Start of Supplied data
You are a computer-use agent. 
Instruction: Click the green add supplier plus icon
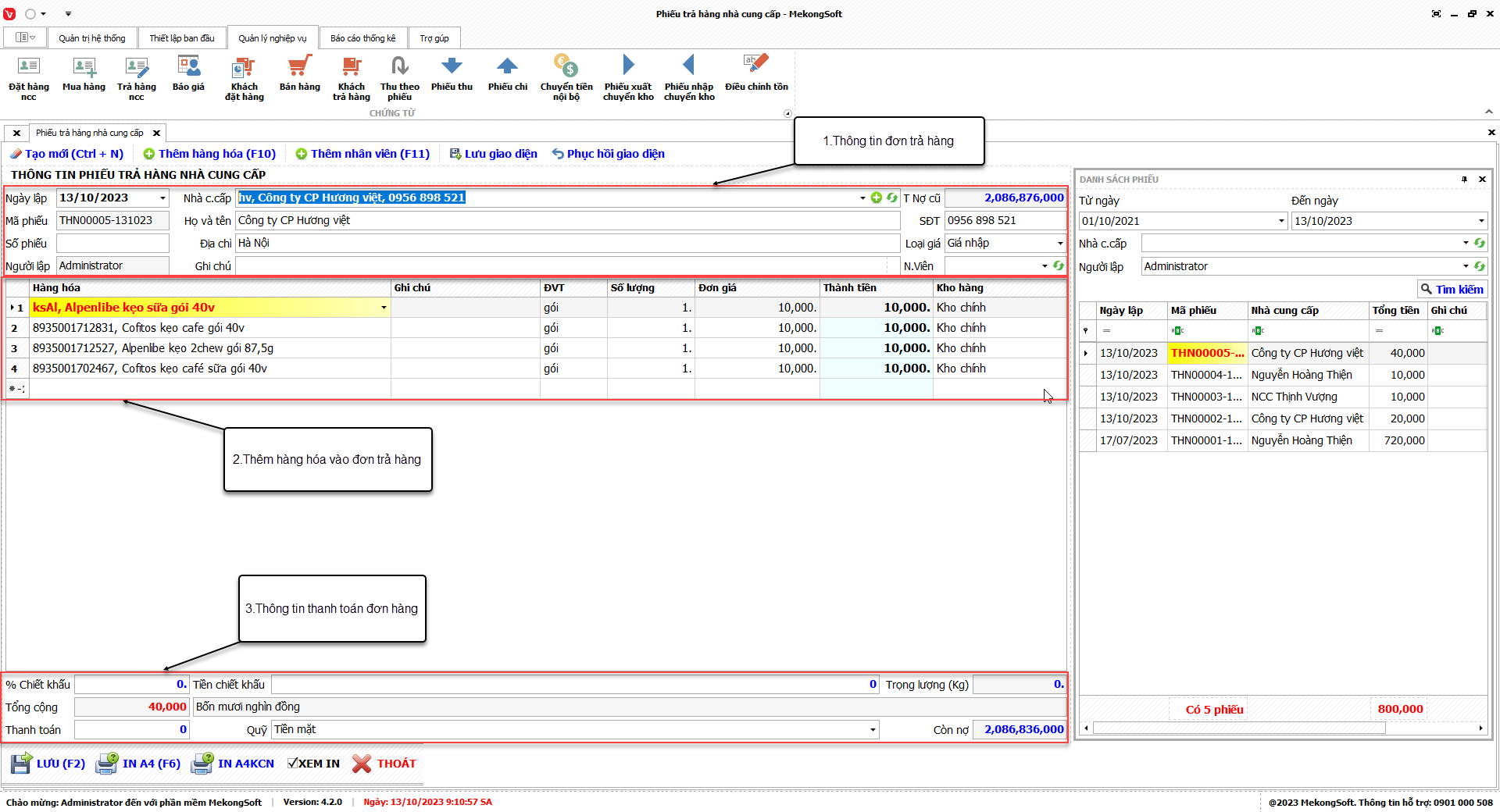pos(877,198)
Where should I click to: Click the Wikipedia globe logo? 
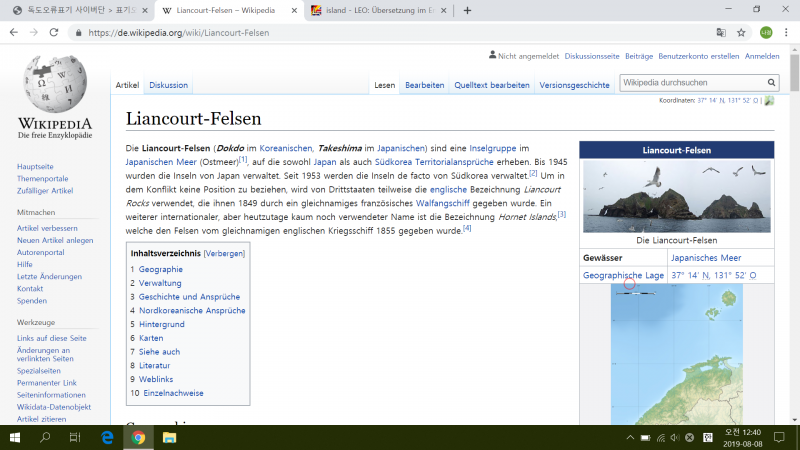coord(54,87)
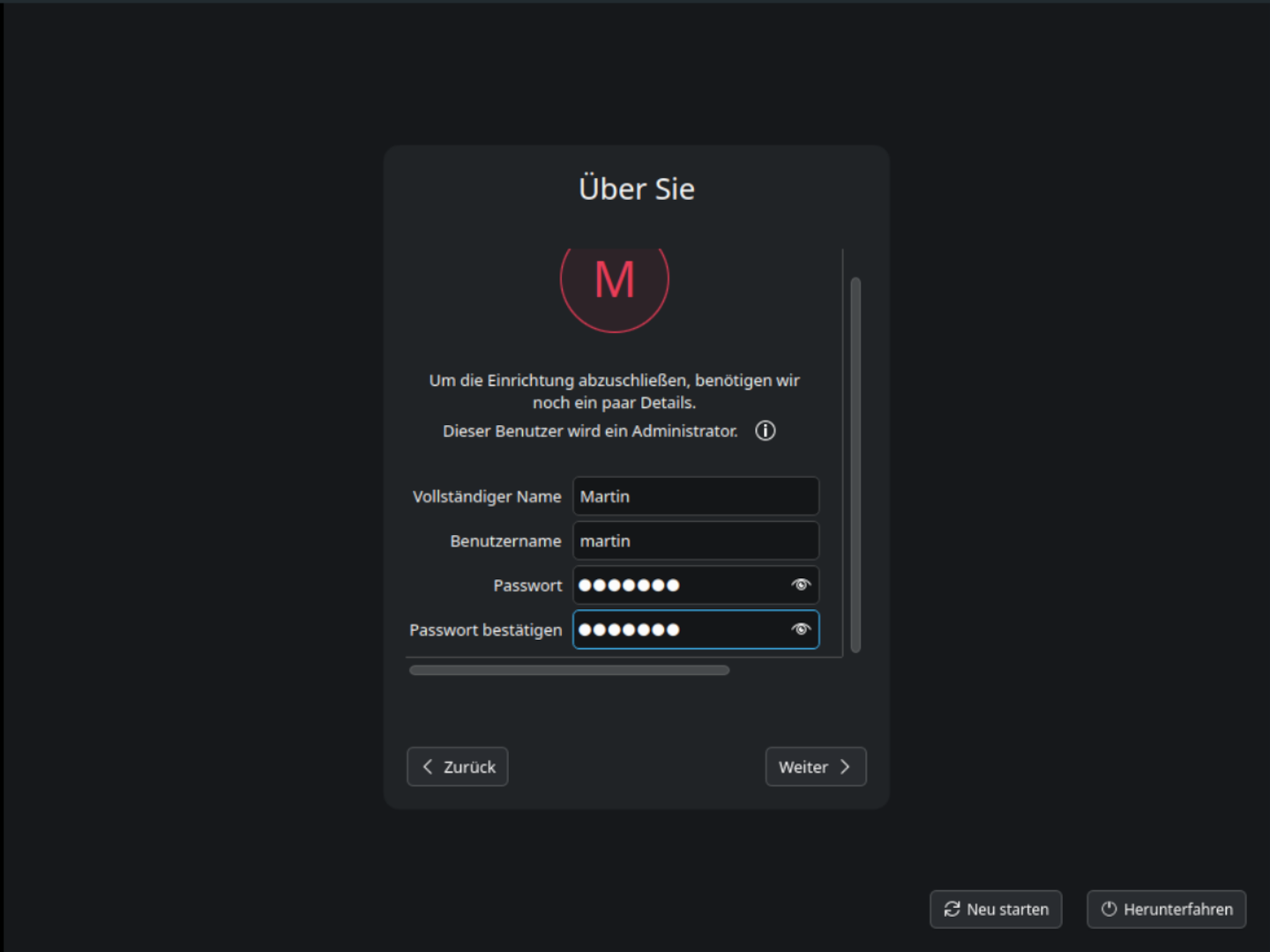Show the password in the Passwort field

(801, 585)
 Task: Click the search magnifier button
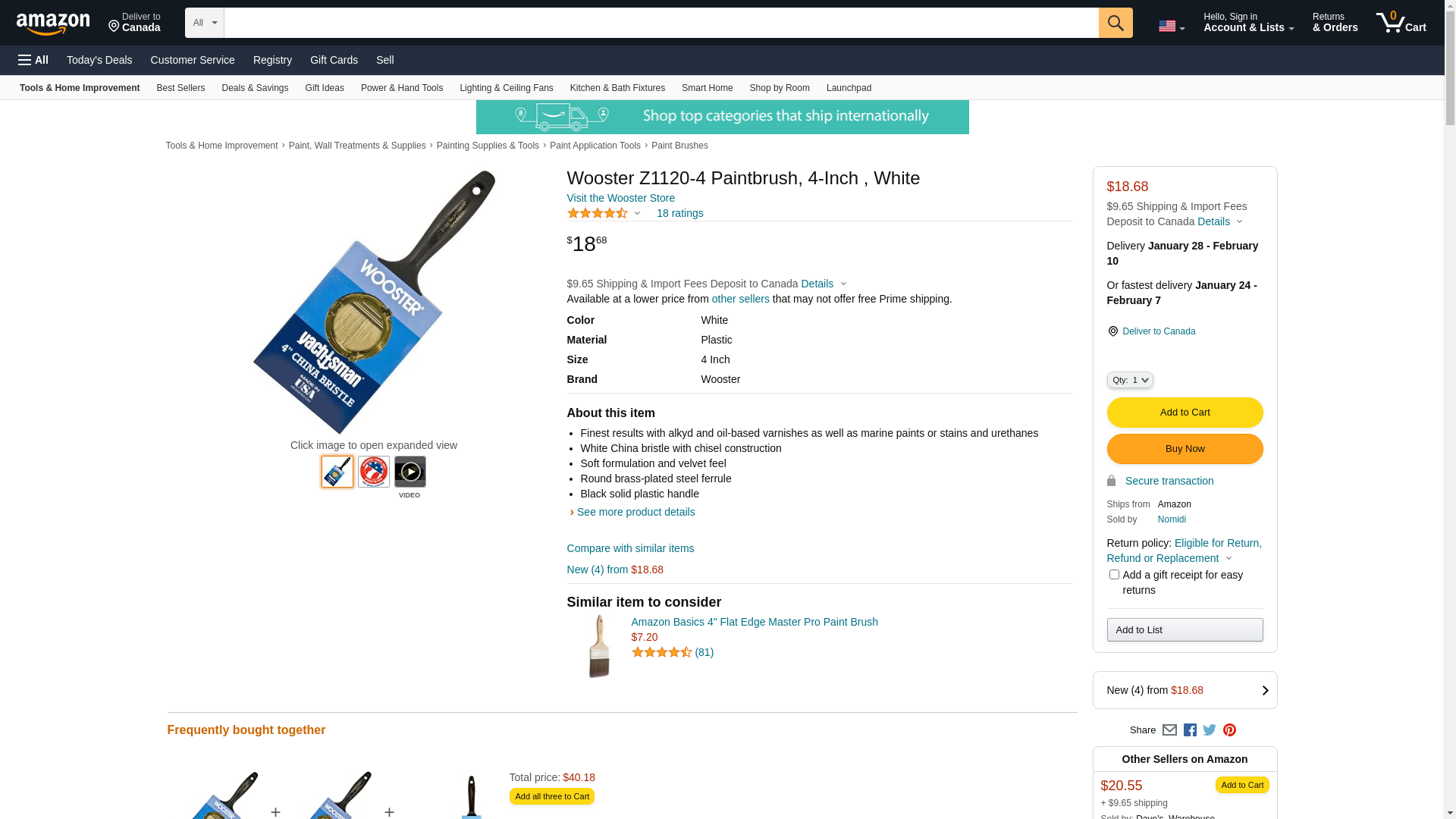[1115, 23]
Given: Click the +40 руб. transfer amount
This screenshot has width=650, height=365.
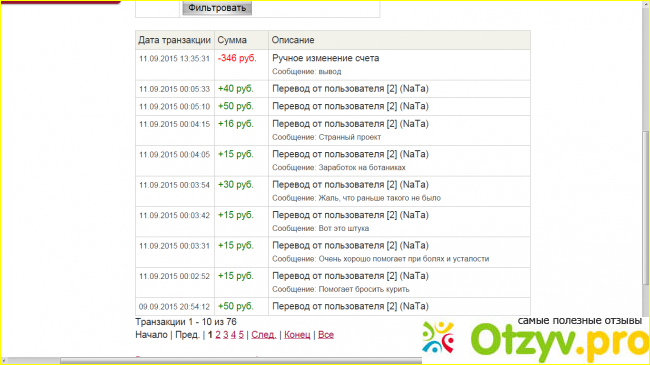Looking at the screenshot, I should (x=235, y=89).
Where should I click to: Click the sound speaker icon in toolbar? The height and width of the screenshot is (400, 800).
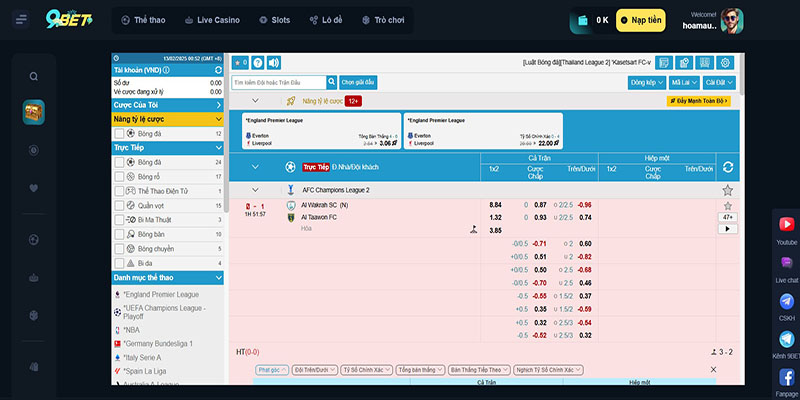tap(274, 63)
End of Supplied data
_Directions_.
The entries should be reproduced word for word, pictures omitted.

_Response to the exercise_.
You are a computer-use agent. 
Instruction: Click the green add supplier plus icon
pos(877,198)
Where should I click to: Click the Wikipedia globe logo? 
coord(54,87)
Show the password in the Passwort field

(801, 585)
 Task: Click the search magnifier button
[1115, 23]
Given: Click the +40 руб. transfer amount
This screenshot has width=650, height=365.
Looking at the screenshot, I should (x=235, y=89).
Where should I click to: Click the sound speaker icon in toolbar? The height and width of the screenshot is (400, 800).
tap(274, 63)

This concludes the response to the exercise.